Activity 1>
Please translate this sentence from the forum thread about the video into Spanish: "I consider those refinements of existing technologies or world views."
Activity 2>
Extend the forum thread about the video by continuing the last reply from the point where it ends.

Excerpt>
┏━━

I love the use of Dark City at the end of the video. That is arguably one of my top five favorite movies. I have been saying for years the metaphor they use about the Saturnaliens putting people asleep and changing the time is that the controllers of this world have altered the time thru brainwashing people with education and media rather than physically putting them to sleep like they did in the movie. Although I wouldn’t be surprised if we were in some physically reset wormhole of time. Always had my suspicions about the bombings of WWII and the Philadelphia Experiment. That’s just what we were told. Who knows what other similar events have happened. Yet as Kiefer Sutherlands character tells Murdoch “all you need to do is concentrate.”  Imagine if a large number of humans tapped into this power? What are we really capable of with just our minds? Instead we are given just little areas of expertise to focus on in “careers” and never see the big picture. Saddening and maddening


----------



## TatarKhan (Apr 9, 2021)

Awesome video, it is these types of videos that encourage average people to think critically in times of mass brainwashing. Thumbs up


----------



## dreamtime (Apr 9, 2021)

space966 said:


> In one of encyclical letters Pope in about 1890 year calls end of 19th century - reconstruction. Somebody heavily funded this industrial revolution.



Do you have a source for this? Do you mean this one: Rerum Novarum (May 15, 1891) | LEO XIII

I just finished my research on part 2 - it will be about the industrial revolution and the world fairs.


----------



## Silveryou (Apr 10, 2021)

dreamtime said:


> space966 said:
> 
> 
> > In one of encyclical letters Pope in about 1890 year calls end of 19th century - reconstruction. Somebody heavily funded this industrial revolution.
> ...


I think this is it Humanum genus - Wikipedia


----------



## space966 (Apr 10, 2021)

I was looking through Vatican 2nd council documents, and there's social part: Church in current world and sub-part social advancement. It is about 100 pages. Sorry, I'll try to find. Now I don't remember exactly.
Vatican 1st council (1869) was not finished because of multiply of wars in the world. Everything was extended and finalized in Vatican 2nd council. If I remember correctly, Popes sometimes cite previous encyclicas or some ancient saint sources, so it can be confusing to find which Pope said what.


----------



## JWW427 (Apr 10, 2021)

"No significant advances in tech for 100 years?"  (6:31)
How about:

Jet engines
transistors
microchips
fiber optics
antigravity propulsion (since 1850)
carbon fiber
graphene
nano tech
Ect.

At 9:24 the video shows the American Revolution not the Civil War

At 9:03 the logo is for the Dutch East India Co. (Please mention them)

Just an FYI


----------



## dreamtime (Apr 10, 2021)

JWW427 said:


> Jet engines
> transistors
> microchips
> fiber optics
> ...



I consider those refinements of existing technologies or world views. That's what I meant to imply.

┗━━

Records>
┏━━

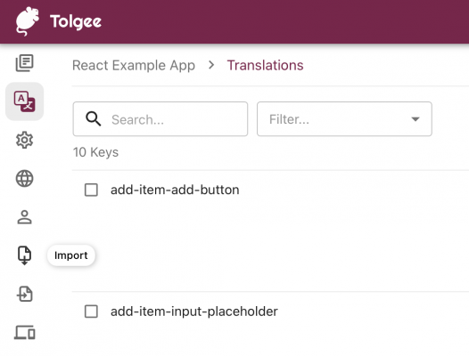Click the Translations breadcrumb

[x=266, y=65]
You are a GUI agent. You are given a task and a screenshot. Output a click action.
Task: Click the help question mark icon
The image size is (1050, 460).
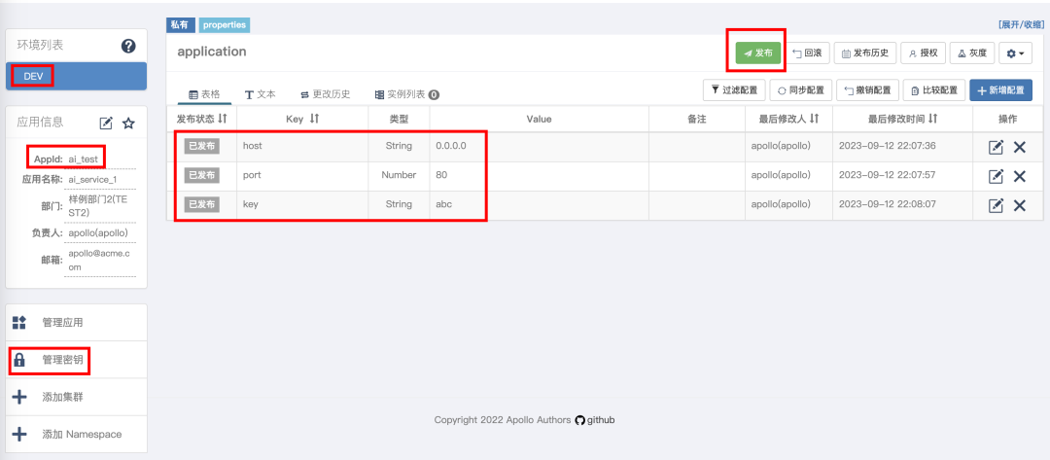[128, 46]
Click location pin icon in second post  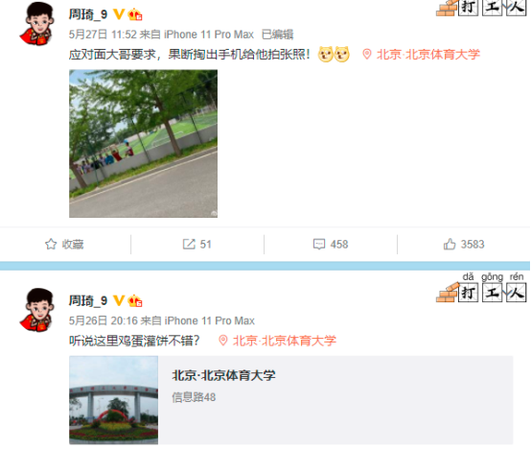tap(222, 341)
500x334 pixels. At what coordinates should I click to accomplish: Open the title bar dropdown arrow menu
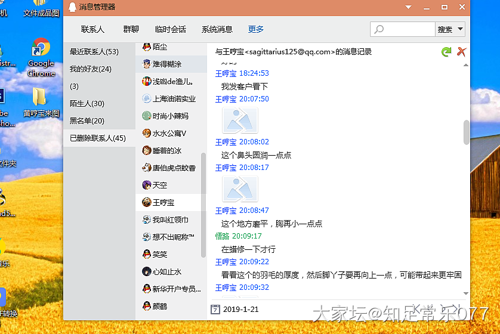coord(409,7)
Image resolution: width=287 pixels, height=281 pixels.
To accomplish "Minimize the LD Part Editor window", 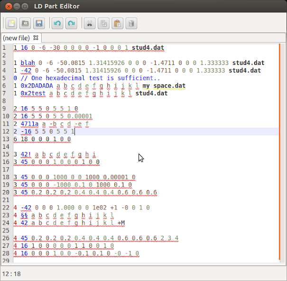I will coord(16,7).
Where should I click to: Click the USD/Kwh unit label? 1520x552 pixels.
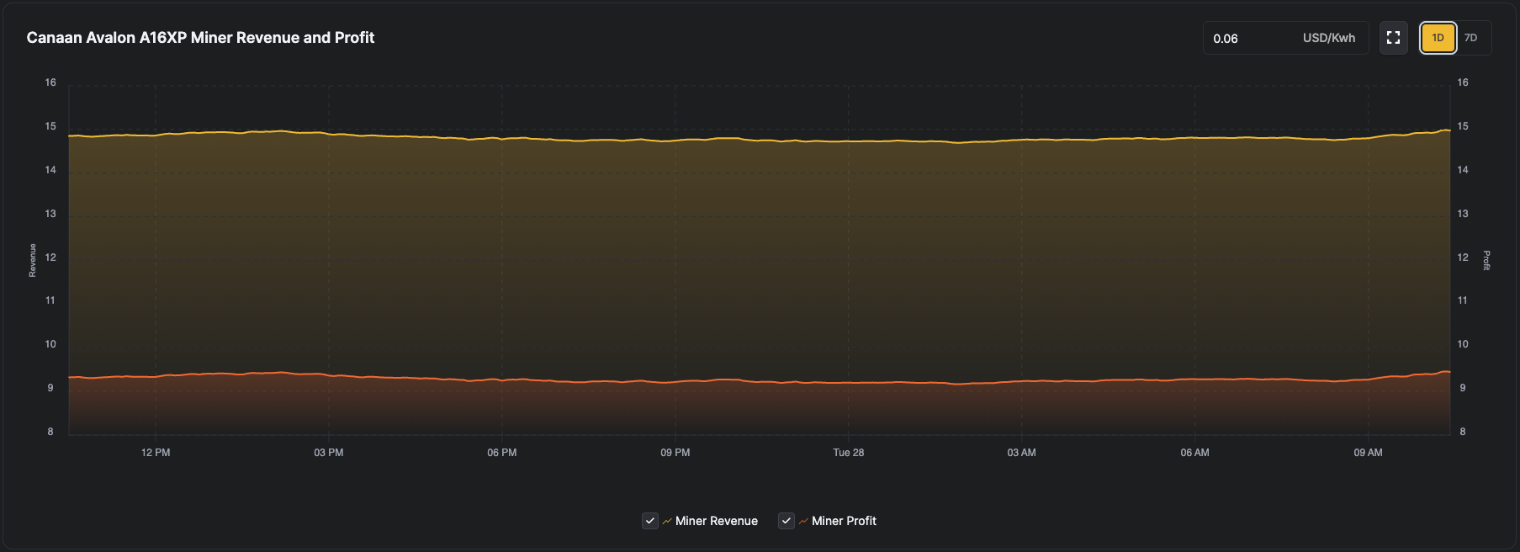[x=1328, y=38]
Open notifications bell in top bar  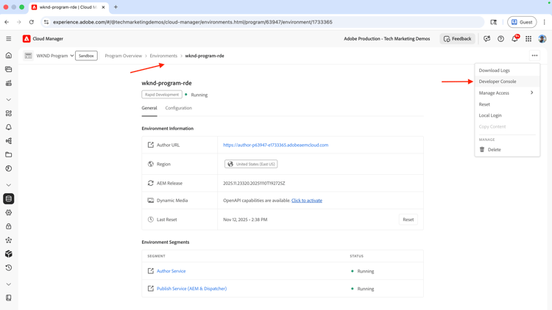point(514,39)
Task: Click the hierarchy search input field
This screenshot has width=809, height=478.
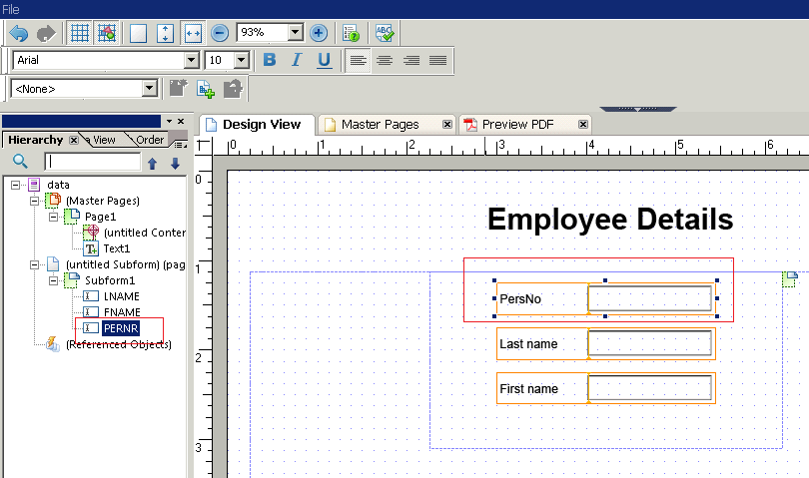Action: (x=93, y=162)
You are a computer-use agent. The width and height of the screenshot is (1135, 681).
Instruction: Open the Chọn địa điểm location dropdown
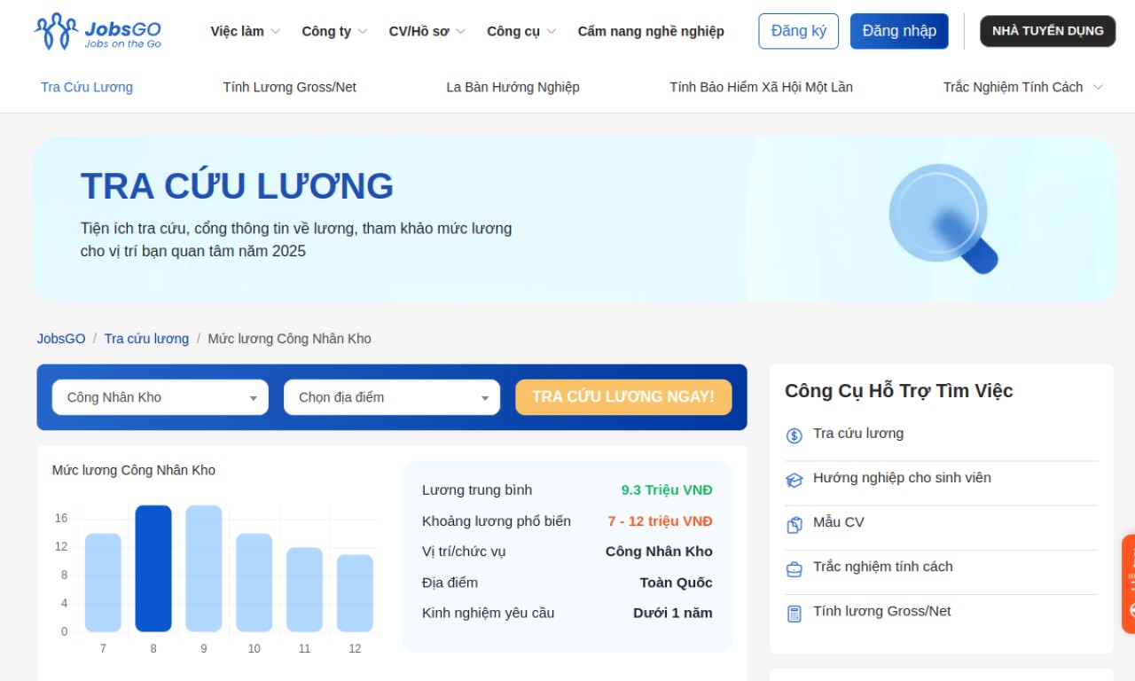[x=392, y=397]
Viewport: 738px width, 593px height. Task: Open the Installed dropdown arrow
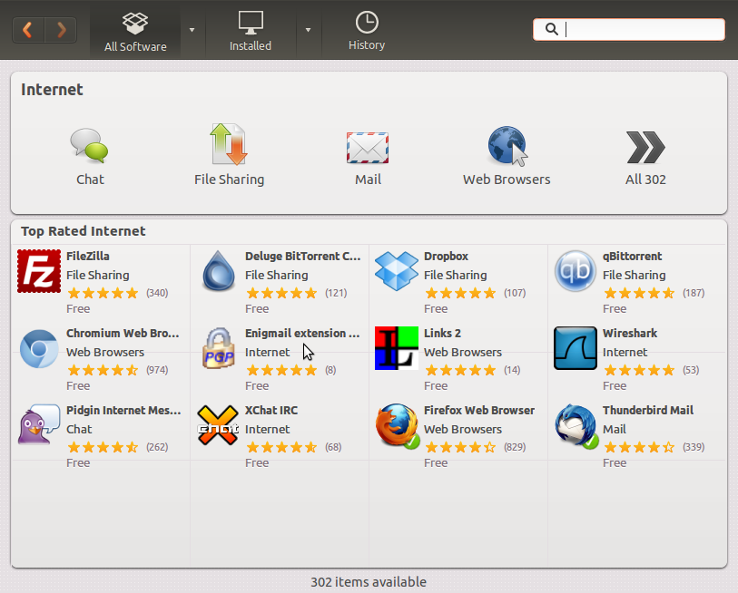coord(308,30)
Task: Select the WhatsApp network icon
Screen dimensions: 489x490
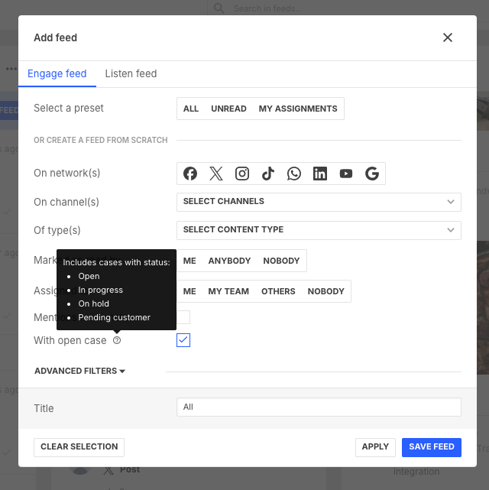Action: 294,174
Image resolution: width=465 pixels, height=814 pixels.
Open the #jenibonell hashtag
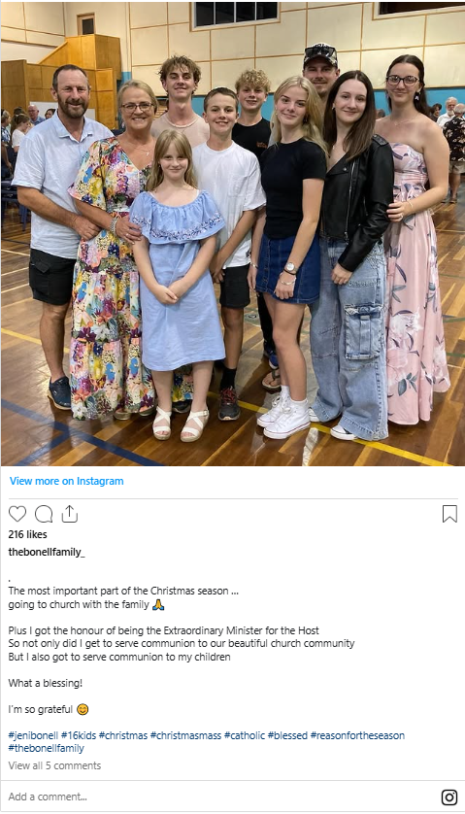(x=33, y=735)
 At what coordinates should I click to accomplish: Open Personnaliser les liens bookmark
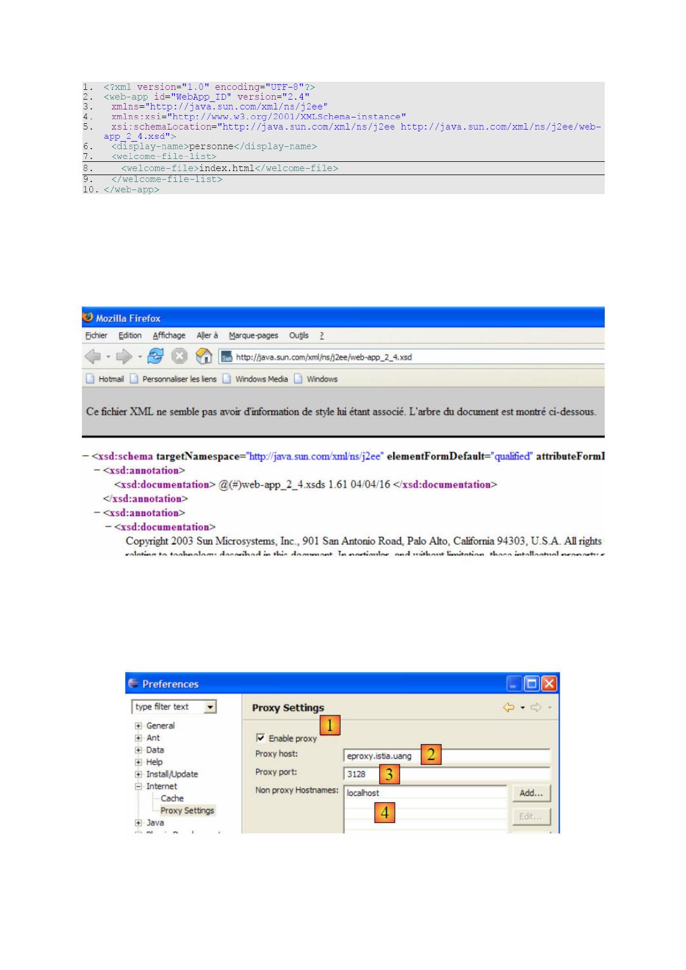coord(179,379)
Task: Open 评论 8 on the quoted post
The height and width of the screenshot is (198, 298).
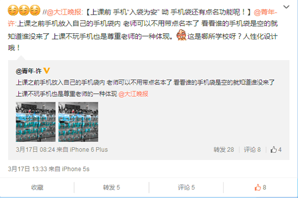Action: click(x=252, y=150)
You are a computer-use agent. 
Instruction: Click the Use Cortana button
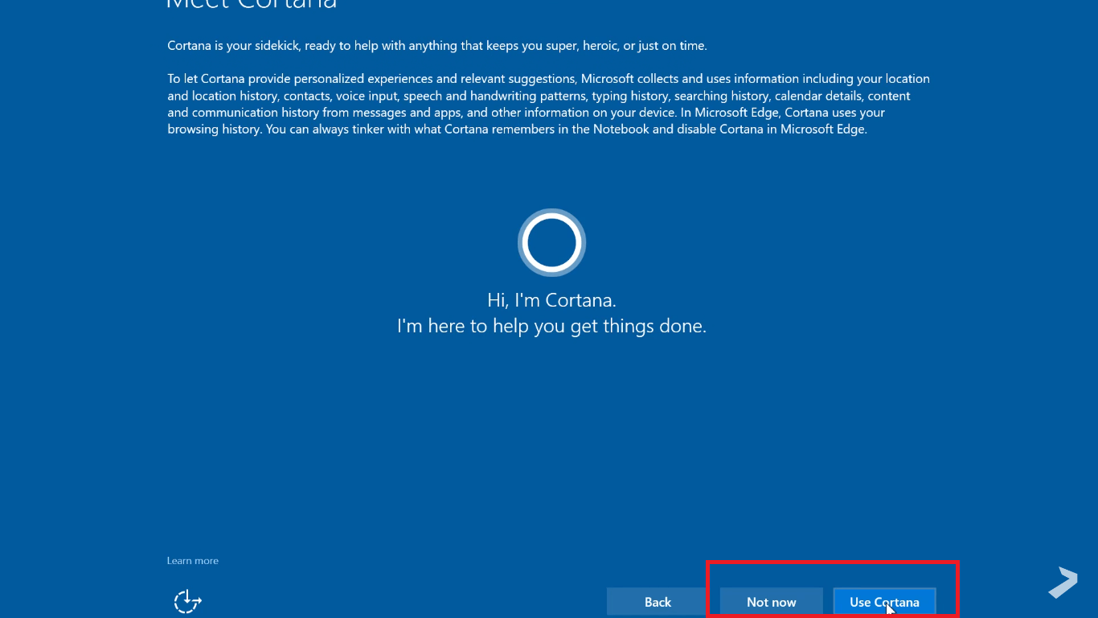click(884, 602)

┗━━

Reply 1>
Los considero refinamientos de tecnologías o visiones del mundo ya existentes.

Reply 2>
For example, medicine is refining the technology all the time, but the underlying concept of genetic determinism and the body as a machine was created >100 years ago. Funny enough, sometimes they incorporate new knowledge into their technology but in a very limited way - the foundations for MRI were developed by Gilbert Ling, who is being silenced by the establishment. (Interestingly we have a member  @RaeWest who wrote about Ling decades ago). Today the 'advancements' in MRI technology are made in the field of nano-technology based contrasting agents - diametral to health, and totally unnecessary to make MRI work, but it makes more money.

Gilbert Ling's revolution in cell biology remains outside the canon, despite the profound influence of MRI, which grew directly out of his view of the cell, because his work provided conclusive evidence that cells are not regulated by 'semipermeable membranes and membrane pumps.' Every field of science is ruled by a doctrinaire establishment. - Ray Peat​


----------



## RaeWest (Apr 19, 2021)

*This is from another thread, but I'm posting it here too, where it equally belongs

Hexzane has several dozen issues, on anomalies in the German record.  I've cut and pasted some of them below, and a bit to my surprise they all seem to work.:-*

2013-05-02 WELCOME   Hexzane527 writes in English on the discoveries and ideas underlying his website and writing.
2013-05-03 SUMMARY of evidence for Hitler being a Jew and WW2 being planned by Jews
Absurd lack of books about Jews and Freemasons during Hitler's Reich proves Germans avoided the issues and did not expose Freemasons
British Empire in the Far East. Handed over to Jews after the war?
D-Day day was staged. Part 1 of 2 Two-part long piece finding evidence that the D-day landings were helped by German Jews
D-Day was staged. Part 2 of 2 See why Spielberg loved Omaha Beach.
Events pushing Germans to vote for Hitler. Were staged by Jews
Henry Ford was a Jew or freemason, and wanted to ensure Hitler was given a source for the 'Protocols'. With explanation of Dearborn Independent
Franco and Salazar put in power by Jews. And why Hitler did not attack Spain.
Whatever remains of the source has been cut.